▶ **Do this**
Can you edit the rows from the line that contains "Describe the element at coordinates (425, 114)" through the end of the rows so that "Identify the location of" becomes "Give the position of", with everything else unchanged, and give back only those lines?

▶ **Supplied entries**
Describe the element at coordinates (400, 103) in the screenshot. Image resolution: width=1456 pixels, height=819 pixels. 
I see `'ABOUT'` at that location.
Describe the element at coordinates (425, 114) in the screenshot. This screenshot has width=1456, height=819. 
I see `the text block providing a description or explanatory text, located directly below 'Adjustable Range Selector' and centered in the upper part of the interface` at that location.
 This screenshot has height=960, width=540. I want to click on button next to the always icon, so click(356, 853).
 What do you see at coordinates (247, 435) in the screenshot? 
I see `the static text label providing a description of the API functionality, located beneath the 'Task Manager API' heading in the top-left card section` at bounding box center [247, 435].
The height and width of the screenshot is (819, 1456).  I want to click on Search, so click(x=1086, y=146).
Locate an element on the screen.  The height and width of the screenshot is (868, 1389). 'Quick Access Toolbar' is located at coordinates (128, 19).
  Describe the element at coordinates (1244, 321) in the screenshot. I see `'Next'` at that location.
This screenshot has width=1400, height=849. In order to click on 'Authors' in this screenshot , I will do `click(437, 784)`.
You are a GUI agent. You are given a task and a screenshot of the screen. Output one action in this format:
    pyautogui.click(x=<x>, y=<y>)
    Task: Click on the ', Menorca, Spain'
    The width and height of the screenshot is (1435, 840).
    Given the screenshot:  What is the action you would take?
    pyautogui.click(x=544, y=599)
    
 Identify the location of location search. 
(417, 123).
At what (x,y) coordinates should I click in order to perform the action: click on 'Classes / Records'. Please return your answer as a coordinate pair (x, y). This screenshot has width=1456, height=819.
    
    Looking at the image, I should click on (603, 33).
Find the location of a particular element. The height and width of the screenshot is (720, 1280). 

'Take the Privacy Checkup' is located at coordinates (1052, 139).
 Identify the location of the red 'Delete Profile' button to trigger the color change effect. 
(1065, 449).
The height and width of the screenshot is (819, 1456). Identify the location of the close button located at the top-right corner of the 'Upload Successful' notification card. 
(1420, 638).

▶ **Reply**
Describe the element at coordinates (425, 114) in the screenshot. This screenshot has width=1456, height=819. 
I see `the text block providing a description or explanatory text, located directly below 'Adjustable Range Selector' and centered in the upper part of the interface` at that location.
 This screenshot has height=960, width=540. I want to click on button next to the always icon, so click(356, 853).
 What do you see at coordinates (247, 435) in the screenshot? 
I see `the static text label providing a description of the API functionality, located beneath the 'Task Manager API' heading in the top-left card section` at bounding box center [247, 435].
The height and width of the screenshot is (819, 1456).  I want to click on Search, so click(x=1086, y=146).
Locate an element on the screen.  The height and width of the screenshot is (868, 1389). 'Quick Access Toolbar' is located at coordinates (128, 19).
  Describe the element at coordinates (1244, 321) in the screenshot. I see `'Next'` at that location.
This screenshot has width=1400, height=849. In order to click on 'Authors' in this screenshot , I will do `click(437, 784)`.
You are a GUI agent. You are given a task and a screenshot of the screen. Output one action in this format:
    pyautogui.click(x=<x>, y=<y>)
    Task: Click on the ', Menorca, Spain'
    The width and height of the screenshot is (1435, 840).
    Given the screenshot:  What is the action you would take?
    pyautogui.click(x=544, y=599)
    
 Give the position of location search. 
(417, 123).
At what (x,y) coordinates should I click in order to perform the action: click on 'Classes / Records'. Please return your answer as a coordinate pair (x, y). This screenshot has width=1456, height=819.
    
    Looking at the image, I should click on (603, 33).
Find the location of a particular element. The height and width of the screenshot is (720, 1280). 

'Take the Privacy Checkup' is located at coordinates (1052, 139).
 Give the position of the red 'Delete Profile' button to trigger the color change effect. 
(1065, 449).
The height and width of the screenshot is (819, 1456). Give the position of the close button located at the top-right corner of the 'Upload Successful' notification card. 
(1420, 638).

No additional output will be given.